April 1, 2009
I hope you address the recent rough-play-gone-bad death of New York City radio newsman George Weber. According to reports, it appears Weber met a guy on Craigslist for “violent sex,” and the guy stabbed Weber to death.
It’s a reminder that if you have these kinds of fantasies—Weber wanted to be bound and abused—you’re better off doing it with someone you trust and not with some random trick off the Internet. No one should wind up dead trying to fulfill a sexual desire.
Safety Conscious
First, I want to extend my sincerest condolences to George Weber’s family and friends.
Second, reading about Weber’s death reminded me of a joke—this has to be the worst start to a second paragraph ever—that Jon Stewart told on The Daily Show during the darkest days (er, years) of the insurgency in Iraq. Conservatives were complaining that a biased media wasn’t reporting any of the good news in Iraq, nothing about all those freshly painted schoolrooms or, um, all those other freshly painted schoolrooms; the news out of Iraq then was all bloodletting, beheadings, and car bombs, all the time.
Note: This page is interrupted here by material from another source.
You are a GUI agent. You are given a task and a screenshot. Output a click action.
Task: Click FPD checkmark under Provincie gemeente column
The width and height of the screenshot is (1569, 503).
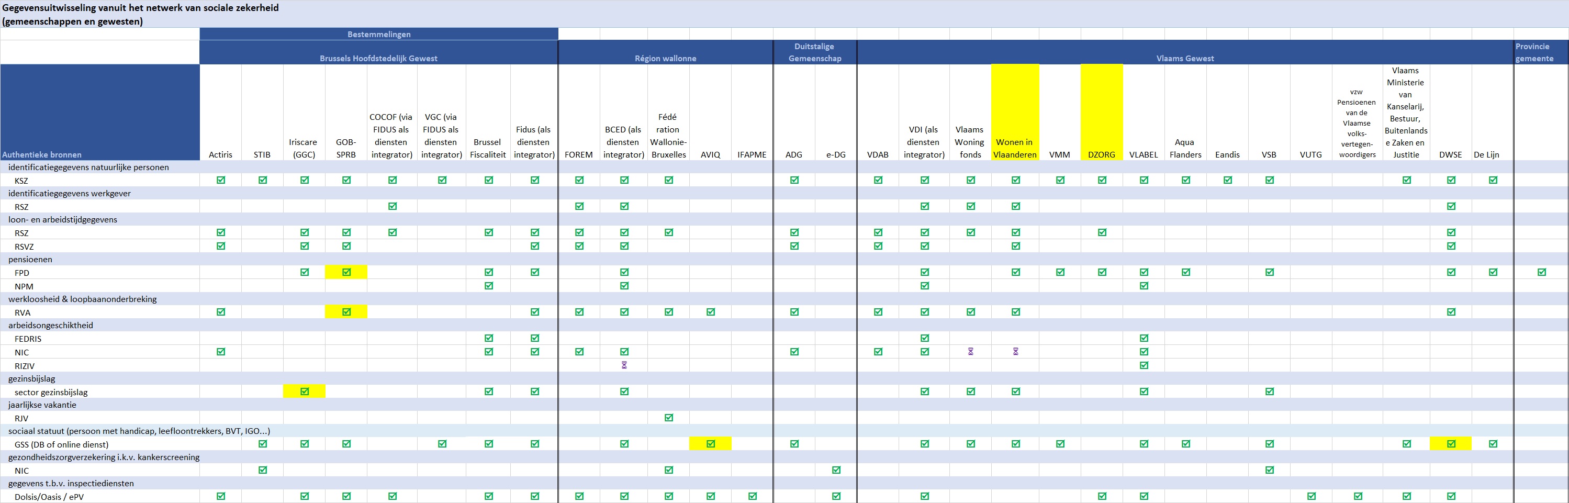(x=1541, y=272)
“Yeah,” Stewart deadpanned. “We never hear about the cars that don’t explode.”
What happened to Weber was horrifying—what John Katehis allegedly did to Weber was horrifying—and again, my heart goes out to his friends and family. And, yes, there are lessons in this horrific crime for anyone seeking sex and/or love online. But looking for sex online is not, as some have insisted in the wake of Weber’s murder, so inherently risky a pursuit that only a lunatic would contemplate it. Remember: We never hear about the people hooking up online who don’t get brutally murdered—and unlike cars in Iraq that haven’t exploded (yet), it’s actually relevant that most people hooking up online aren’t brutally murdered.
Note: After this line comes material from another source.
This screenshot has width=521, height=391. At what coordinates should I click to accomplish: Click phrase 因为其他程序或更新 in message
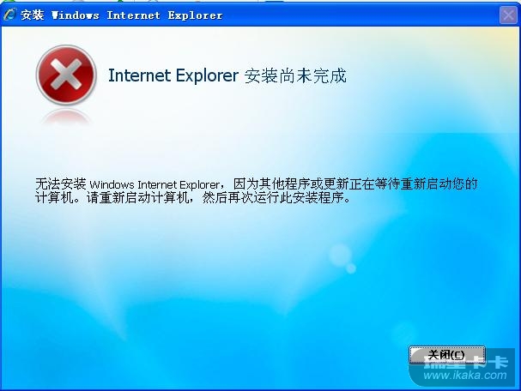[x=285, y=183]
Every day tens of thousands of people—hundreds of thousands—find partners online. While lots of folks are seeking relationships at sites like Match.com or Christiansingles.com, there are more people online at any given moment seeking NSA sex at sites like AdultFriendFinder.com or Recon.com. (People seeking relationships can find love the old-fashioned way, at work or by going out, and many do. And the ones who go online stop lurking online after they’ve met someone and appeared in an eHarmony commercial. NSAers, on the other hand, have better odds finding other NSAers online, and they’re always coming back for more.) If random Internet hookups were even half as dangerous as crimes like this make them seem—if they were even one-one-hundredth as dangerous—there would be a dozen online-hookup murders in New York City every day, and scores more in Toronto and San Francisco and Miami and Vancouver and Chicago.
No one should be cavalier about safety when it comes to Internet hookups, of course; people seeking NSA or fantasy-fulfillment sex online need to use common sense and take all reasonable precautions. Insist on a verifiable exchange of real names and real phone numbers before meeting; meet in person first, in a public place, preferably at a time when you can’t mess around immediately after your first meeting. And people seeking the services of a pro should go to one of the dozen or more established websites out there that host ads from pros along with client reviews.
And it’s always a bad idea to post an offer for $60 in exchange for sex to the crowd of fakes and freaks who have overrun Craigslist, as Weber is reported to have done. Meeting cheap whores via Craigslist ups your odds of hooking up with, say, a mentally unstable teenage “Satanist” with a coke problem and a MySpace page packed with pictures of him wielding knives and swords.